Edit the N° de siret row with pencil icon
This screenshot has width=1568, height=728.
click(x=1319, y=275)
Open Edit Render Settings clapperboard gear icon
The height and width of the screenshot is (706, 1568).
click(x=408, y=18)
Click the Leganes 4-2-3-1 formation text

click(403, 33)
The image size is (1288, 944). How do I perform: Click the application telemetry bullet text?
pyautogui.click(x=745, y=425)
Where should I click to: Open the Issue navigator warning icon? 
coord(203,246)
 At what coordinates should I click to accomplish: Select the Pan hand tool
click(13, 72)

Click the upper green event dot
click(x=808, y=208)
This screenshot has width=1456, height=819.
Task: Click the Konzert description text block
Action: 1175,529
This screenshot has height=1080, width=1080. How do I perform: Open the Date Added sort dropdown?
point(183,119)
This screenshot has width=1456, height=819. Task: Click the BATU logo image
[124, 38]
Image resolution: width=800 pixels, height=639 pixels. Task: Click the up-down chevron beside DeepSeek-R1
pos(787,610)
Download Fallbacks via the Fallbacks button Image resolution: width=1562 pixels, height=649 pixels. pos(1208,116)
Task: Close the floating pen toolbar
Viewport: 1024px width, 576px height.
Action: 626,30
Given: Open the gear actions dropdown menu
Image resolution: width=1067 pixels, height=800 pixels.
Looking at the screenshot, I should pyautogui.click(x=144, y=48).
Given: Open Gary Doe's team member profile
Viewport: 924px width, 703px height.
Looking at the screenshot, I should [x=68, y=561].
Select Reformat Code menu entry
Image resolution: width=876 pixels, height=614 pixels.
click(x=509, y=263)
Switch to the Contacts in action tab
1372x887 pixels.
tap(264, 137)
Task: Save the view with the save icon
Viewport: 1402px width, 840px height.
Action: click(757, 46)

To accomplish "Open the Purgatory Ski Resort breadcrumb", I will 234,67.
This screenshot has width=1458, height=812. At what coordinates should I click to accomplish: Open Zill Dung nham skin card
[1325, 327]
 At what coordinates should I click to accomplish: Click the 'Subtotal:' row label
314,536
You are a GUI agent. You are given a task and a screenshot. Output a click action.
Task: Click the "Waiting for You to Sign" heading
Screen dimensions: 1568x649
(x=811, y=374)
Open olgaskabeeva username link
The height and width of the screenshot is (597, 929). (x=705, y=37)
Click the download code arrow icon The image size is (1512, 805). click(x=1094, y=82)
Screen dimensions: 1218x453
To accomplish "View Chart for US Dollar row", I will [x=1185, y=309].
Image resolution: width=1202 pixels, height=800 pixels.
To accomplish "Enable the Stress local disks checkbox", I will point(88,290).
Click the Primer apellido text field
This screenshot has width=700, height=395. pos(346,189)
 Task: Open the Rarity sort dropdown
____________
→ Descripción de la tarea: Indica cuántas líneas del listado anterior contienen la palabra "Edit". Responde únicamente con el número.

→ Respuesta al ejercicio: 2